* **Activity**:
Set the data down again, exactly as it reads, but without the pictures.

============================================================

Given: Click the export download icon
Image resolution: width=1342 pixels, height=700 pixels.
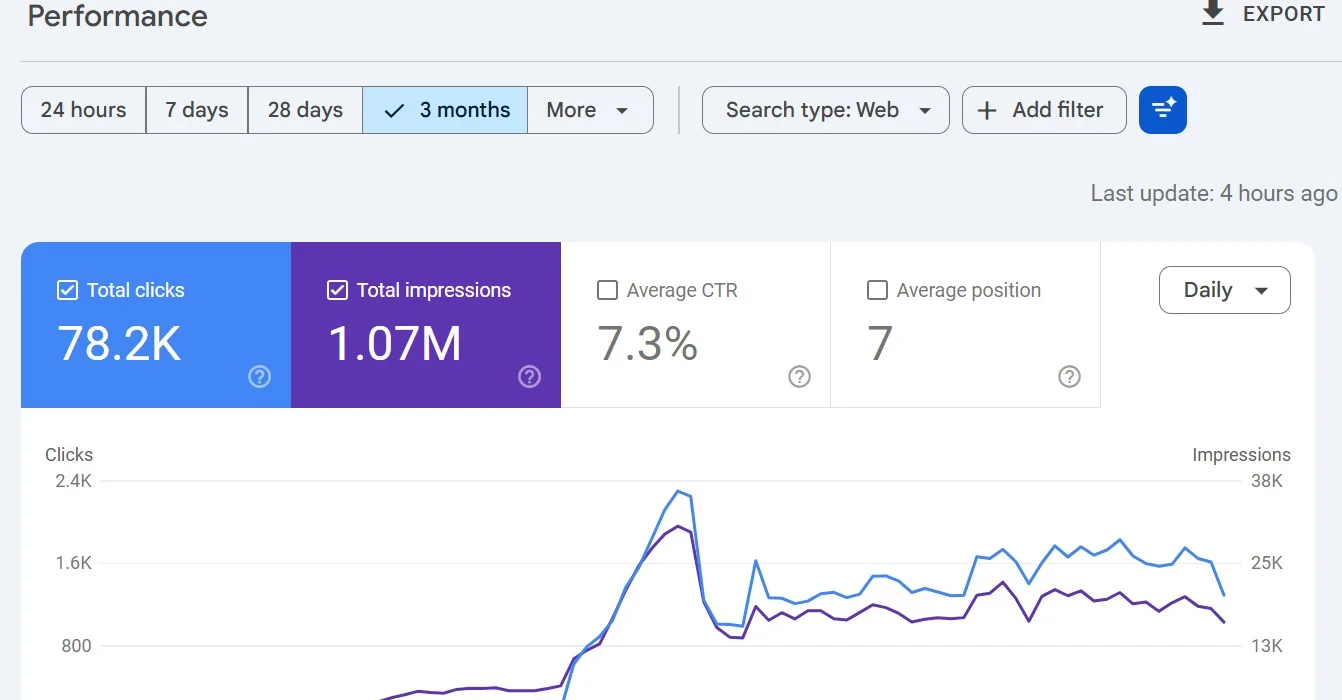Looking at the screenshot, I should (1212, 14).
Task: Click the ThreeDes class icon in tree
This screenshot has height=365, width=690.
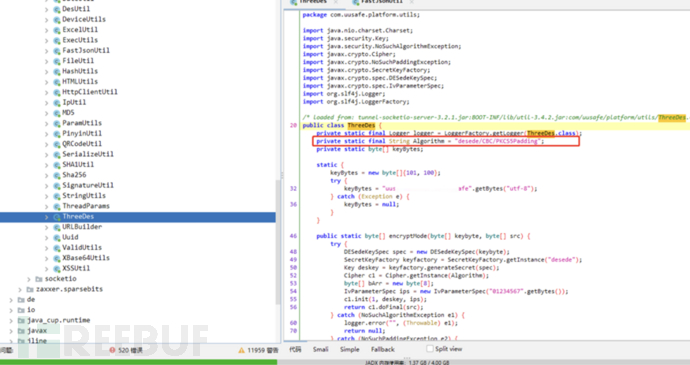Action: [x=57, y=217]
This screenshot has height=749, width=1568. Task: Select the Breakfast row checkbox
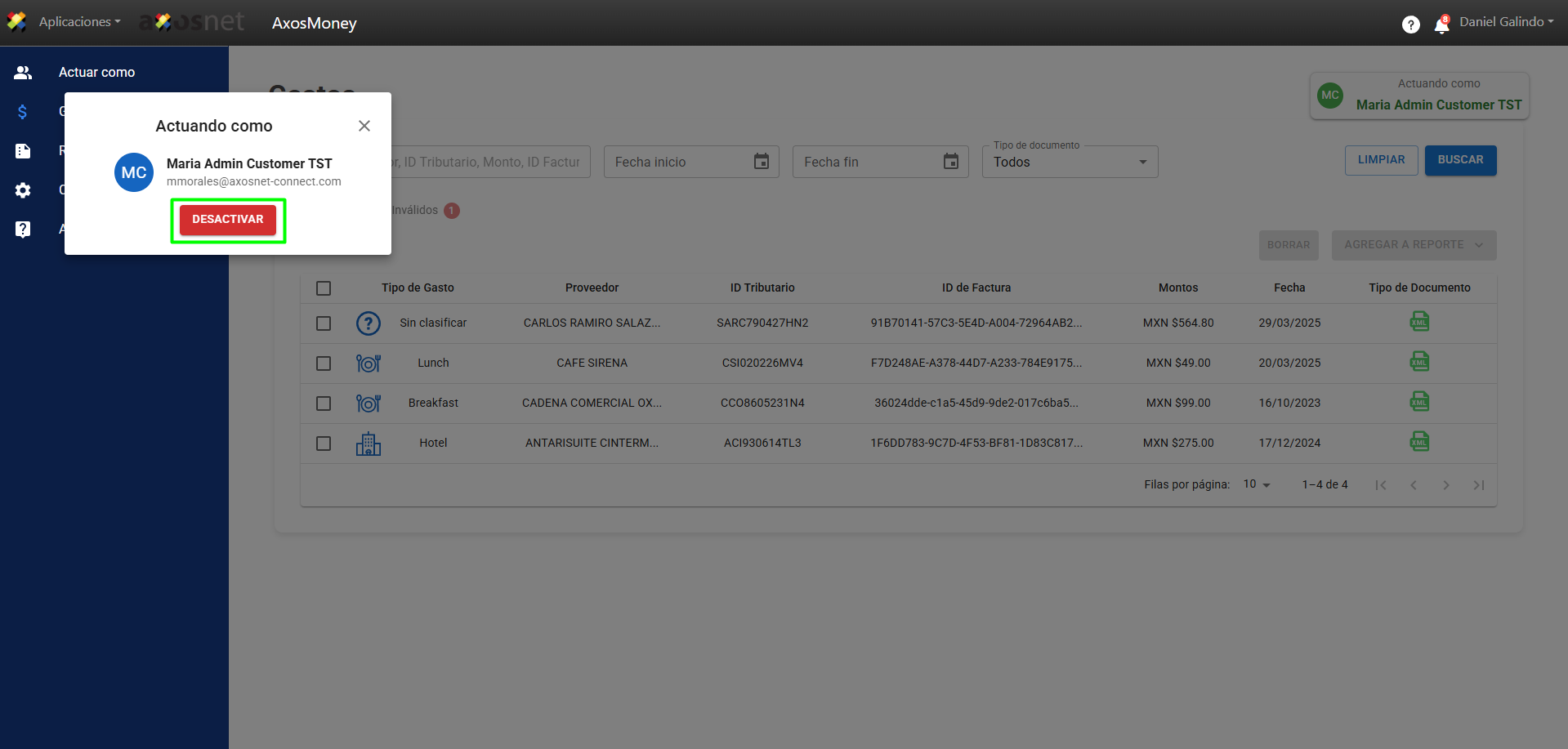pyautogui.click(x=324, y=403)
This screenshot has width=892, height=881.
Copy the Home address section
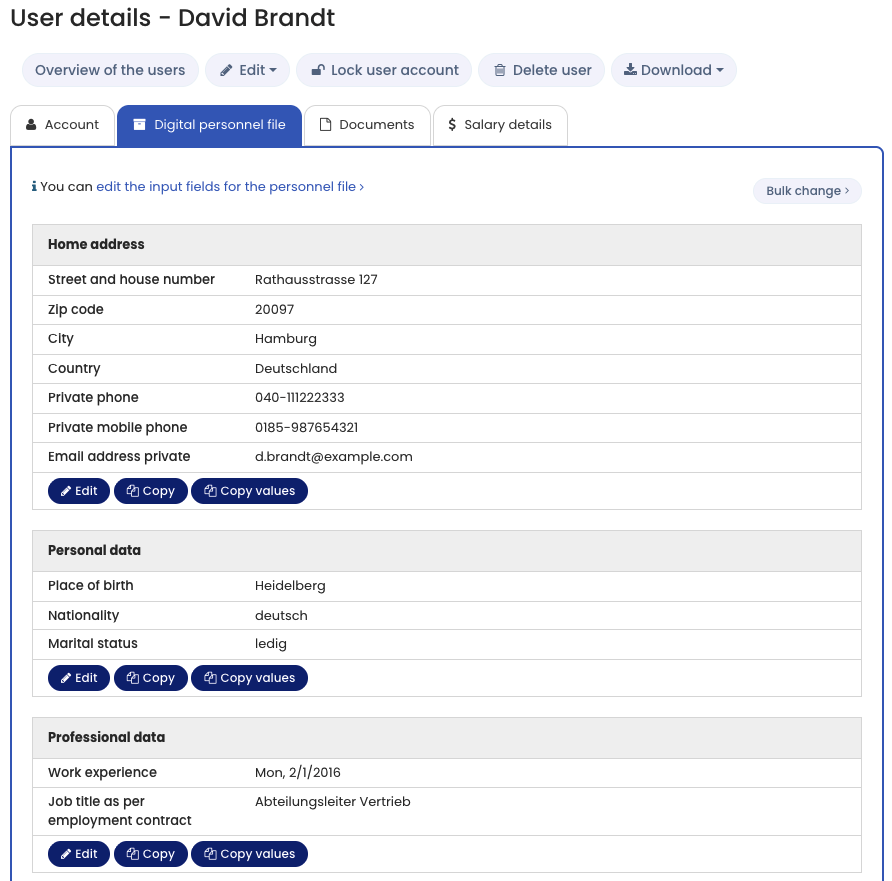point(150,491)
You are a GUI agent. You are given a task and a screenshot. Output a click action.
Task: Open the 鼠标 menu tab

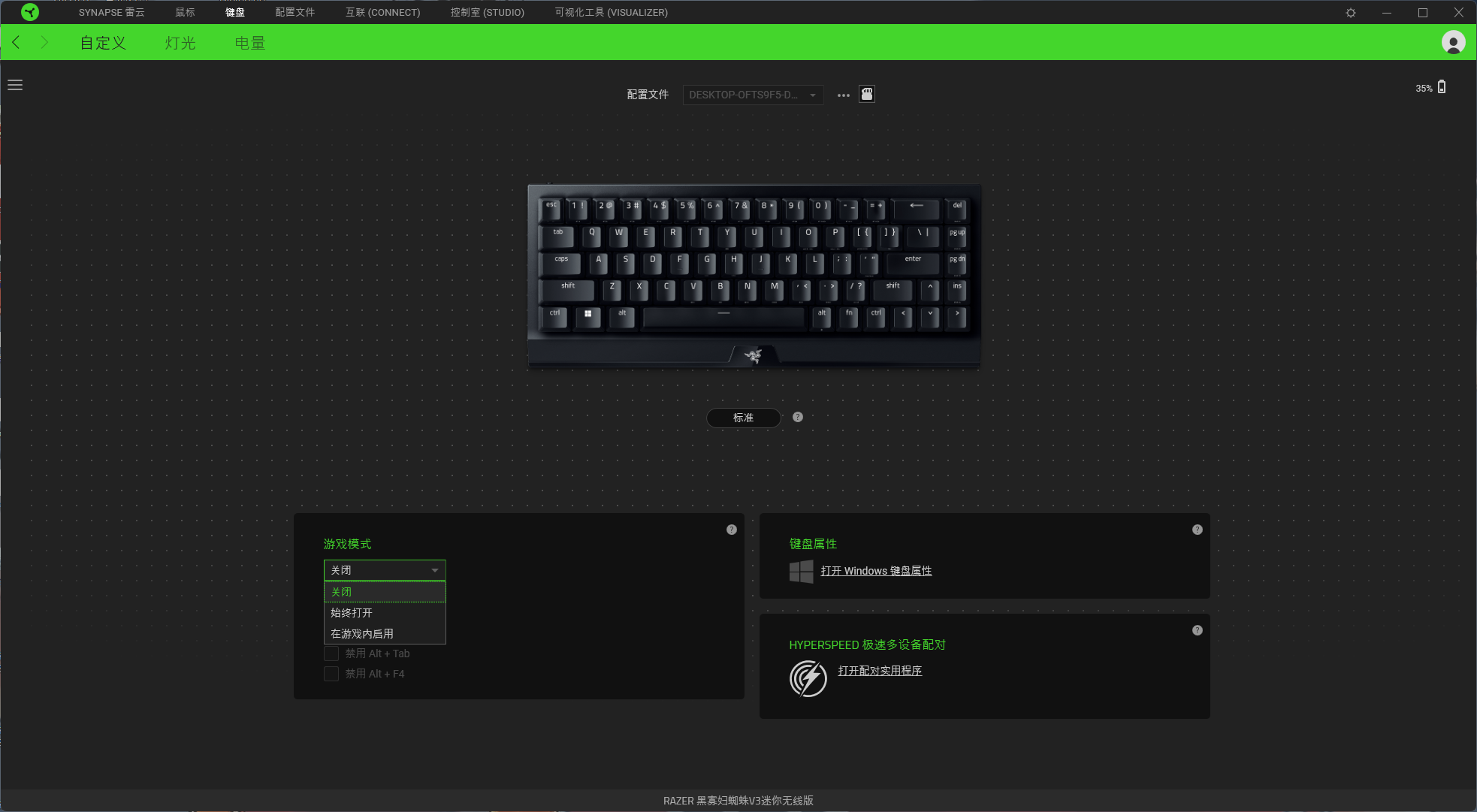coord(185,12)
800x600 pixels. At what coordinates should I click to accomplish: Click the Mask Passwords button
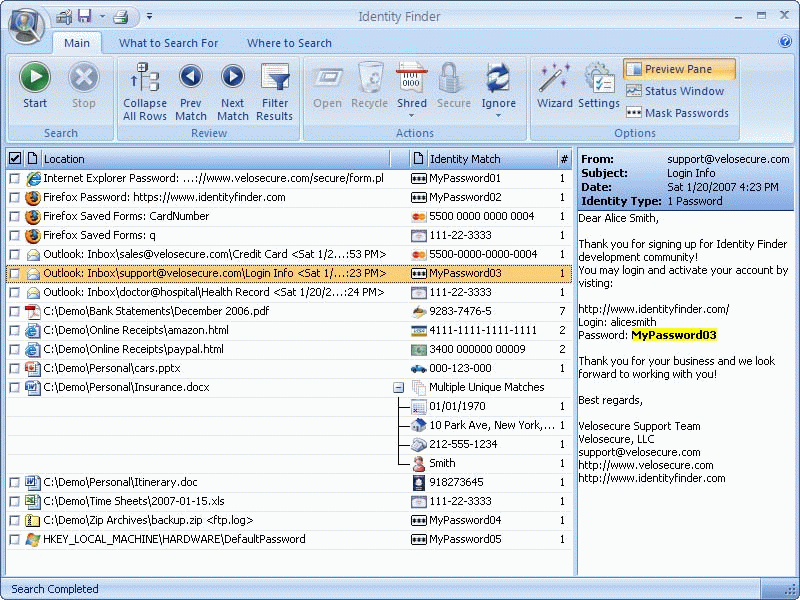(x=679, y=113)
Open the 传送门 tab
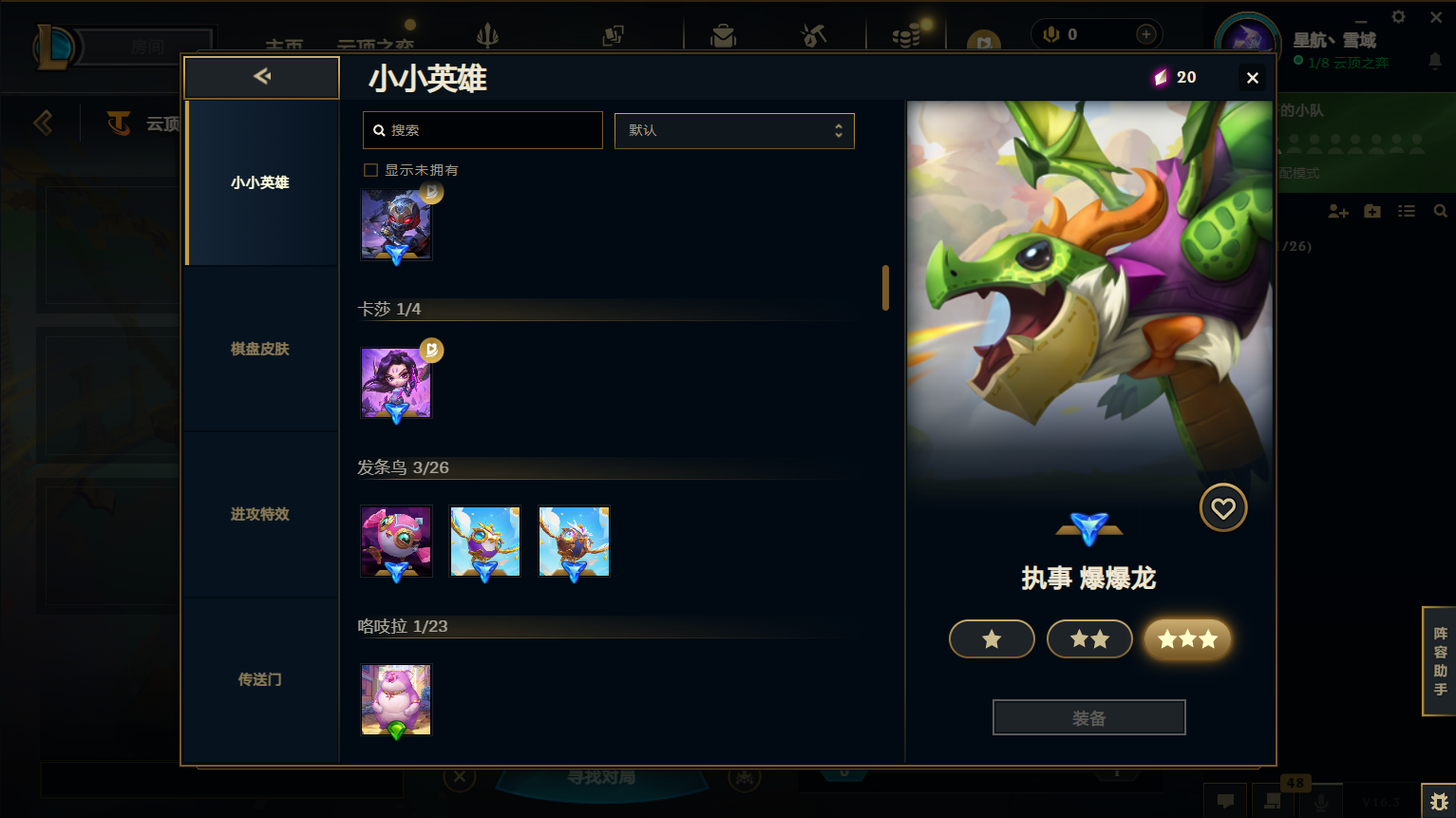This screenshot has height=818, width=1456. click(x=260, y=679)
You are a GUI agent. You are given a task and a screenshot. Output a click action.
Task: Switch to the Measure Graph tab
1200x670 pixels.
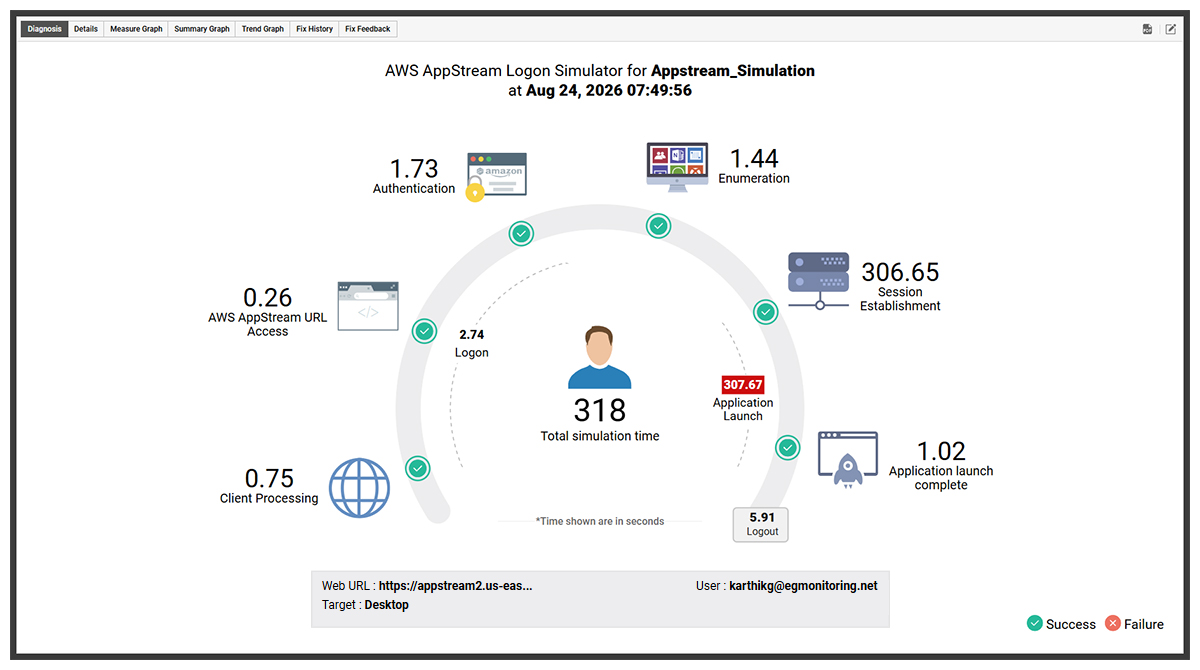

============================================================

* **Task answer**:
Given: Click the export download icon
Image resolution: width=1342 pixels, height=700 pixels.
Looking at the screenshot, I should (1212, 14).
Task: Click the ThreeDes class icon in tree
This screenshot has height=365, width=690.
Action: [x=57, y=217]
This screenshot has height=749, width=1568. Task: Select the Breakfast row checkbox
pyautogui.click(x=324, y=403)
This screenshot has width=892, height=881.
Copy the Home address section
point(150,491)
You are a GUI agent. You are given a task and a screenshot. Output a click action.
Task: Open the 鼠标 menu tab

coord(185,12)
800x600 pixels. At what coordinates should I click to accomplish: Click the Mask Passwords button
(x=679, y=113)
Open the 传送门 tab
This screenshot has height=818, width=1456. click(x=260, y=679)
You are a GUI agent. You are given a task and a screenshot. Output a click action.
Task: Switch to the Measure Graph tab
1200x670 pixels.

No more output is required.